La bataille de la Berre (que l’on rencontre parfois aussi dans les livres sous le nom de « bataille de Sigean »), est beaucoup moins connue que Poitiers mais au moins aussi importante stratégiquement. D’ailleurs, près d’un siècle plus tard, Eginhard (biographe de Charlemagne) mettra sur le même plan ces deux victoires franques. A la suite de la bataille, le pape se détourne d’Eudes, duc d’Aquitaine battu à Bordeaux, pour conclure une alliance avec Charles Martel et les Carolingiens. Cette alliance constitue une étape qui va permettre au fils de Charles, Pépin le Bref, de se faire couronner roi des Francs en 751.
III. La prise de Narbonne (752 ou 759)
Il ne reste plus aux musulmans que Narbonne, que Charles échoue à reprendre en 737 malgré sa victoire à Sigean. Le maire du palais décède quatre ans plus tard, et la prise de la ville est l’affaire de Pépin le Bref, premier roi carolingien. La date de la prise de Narbonne n’est pas certaine, les sources arabes la fixe à 752 tout comme les Annales de Metz (mais les Annales de Metz indiquent aussi que la ville fut reprise sous Abd al-Rahman Ier, or celui n’a accédé au pouvoir qu’en 756).

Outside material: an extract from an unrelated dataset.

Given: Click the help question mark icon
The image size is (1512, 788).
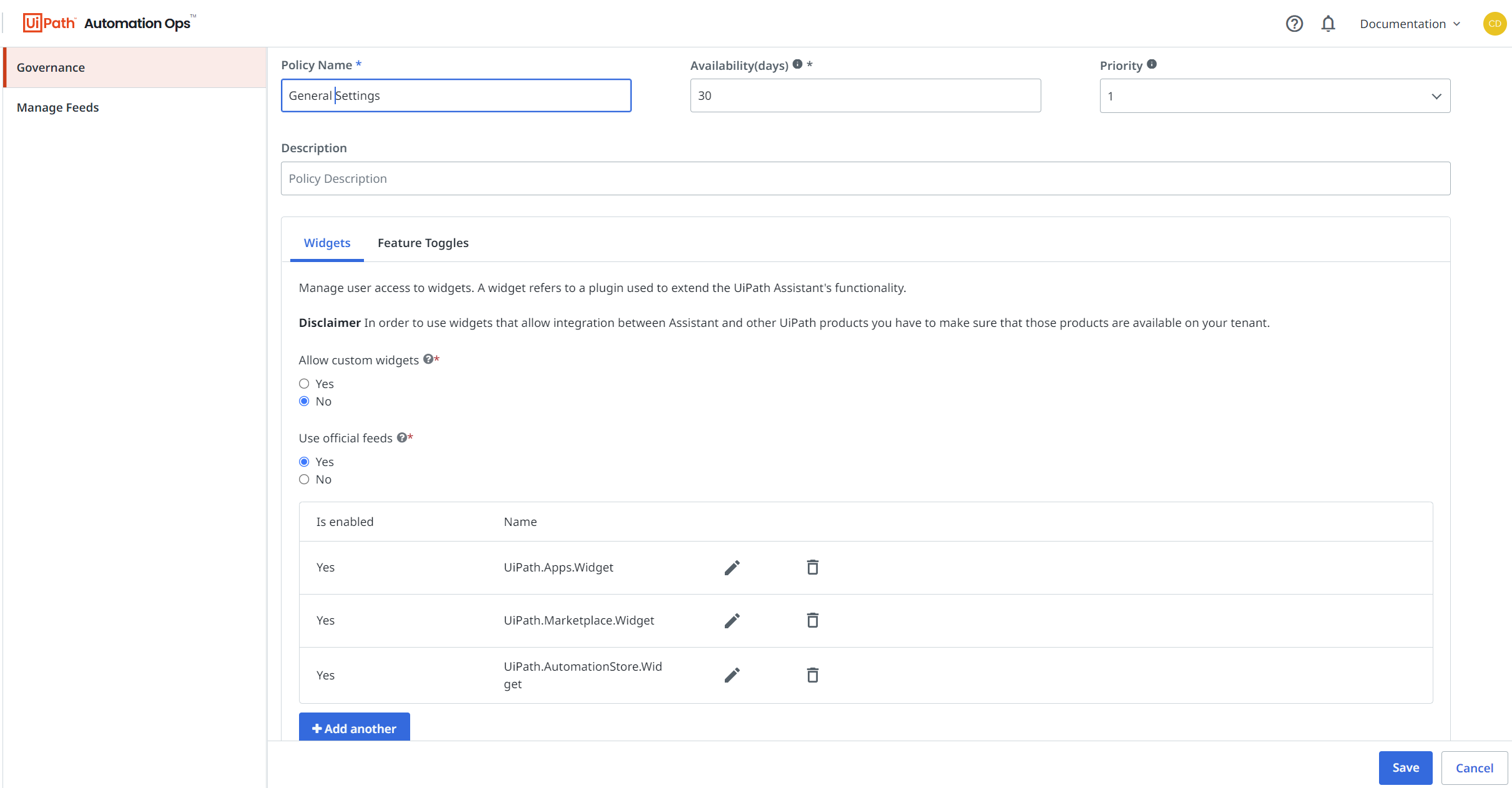Looking at the screenshot, I should point(1294,24).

La Chronique de Moissac place l’événement en 759, date communément admise.
Selon les Annales de Metz la ville aurait été prise suite à trois assauts successifs tandis que la Chronique de Moissac insiste sur la complicité de la population indigène qui se serait soulevée contre les occupants et aurait ouvert les portes de la cité aux Francs. Il semble bien en effet qu’à partir de 750 la présence musulmane dans la région se vit remise en cause par les Narbonnais pour une raison restée inconnue : persécutions religieuses ? Accroissement de la fiscalité ? L’émir Abd al-Rahmân aurait envoyé, là encore, une armée de secours sous la direction d’un certain Sulaymân mais elle aurait été écrasée avant d’avoir pu rejoindre la ville.
Les musulmans ont désormais été repoussés au-delà des Pyrénées et les difficultés intérieures en al-Andalus ne permettent pas de mener d’autres grandes expéditions en Gaule. Aucun combat n’opposa par la suite les musulmans et les Francs sous le règne de Pépin. Quelques musulmans subsistent peut-être isolés ici et là mais plus aucune place forte n’est alors en leur possession. Il faut attendre la fin du IXe siècle pour voir des corsaires musulmans au service de l’émirat de Cordoue s’établir en Francie occidentalis, à la Garde-Freinet, pour mener des raids aussi bien terrestres que maritimes.
Sources :
SÉNAC, Philippe. Musulmans et Sarrasins dans le sud de la Gaule du VIIIe au XIe siècle. Le sycomore, 1980.
SÉNAC, Philippe. Les Carolingiens et al-Andalus (VIIIe-IXe siècles). Maisonneuve et Larose, 2002.